Black Pussy gig at Calgary's Palomino cancelled after outrage over name

A popular Calgary music venue is apologizing after booking a band with a controversial name.

Portland rockers have had shows cancelled previously due to pressure

The U.S. band Black Pussy will not be playing at the Palomino in Calgary in September after the venue received backlash over the booking. (@blackpussyband/Twitter)

A popular Calgary music venue is apologizing after booking a band with a controversial name.

The Palomino Smokehouse and Social Club announced on Thursday it has cancelled the Sept. 17 appearance of Black Pussy.

"We are sorry if any of our supporters, friends, regulars, partners or peers are disappointed or offended as that was certainly not our intent," the downtown bar posted on its Facebook page.

The Portland band has garnered attention in the past for its name choice. 

The feminist arts festival Femme Wave said on Wednesday it would be pulling out of the Palomino in November because of it.


The Palomino said that it is a strong supporter of independent music artists and "age, gender, race, sexuality or taste has never been judged here."

But the decision to drop the band from the lineup came after feedback from their community.


Reaction to the decision was mixed in the comment section under the post, and the band also weighed in.

But it's nothing new for the group, which faced a petition last year asking Canadian venues to boycott the band.

The band's name is an apparent reference to the 1971 Rolling Stones song Brown Sugar that, according to the petition, "unmistakably refers to raping black women during slavery."

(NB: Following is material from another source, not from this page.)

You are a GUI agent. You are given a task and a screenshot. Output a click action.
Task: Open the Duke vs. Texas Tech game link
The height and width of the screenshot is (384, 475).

According to their online bio, founder Dustin Hill thought the name was "fantastic" and it "encapsulates exactly what the band is: a sex-charged, '70s-influenced, hide-your-daughters-because-they're-coming-to-town rock 'n' roll band."

He said he has no plans to change the name, and most people aren't offended by it.

"I think real feminists are offended by how these people are reacting," Hill said in a 2015 interview. "I'm seeing a bigger group of that than the people offended by our band name."

Hill said the name came to him in a "meditative state".

"I wanted something that felt sexy and '70s. Those two words came to me, and I'm like, 'OK' and I felt the vibe of it for sure," he said.

"From there, I researched the words and what they meant which then led me to the Rolling Stones Brown Sugar song … it was claimed to be an anti-racist, anti-rape song, I just felt like I had hit the jackpot with a band name."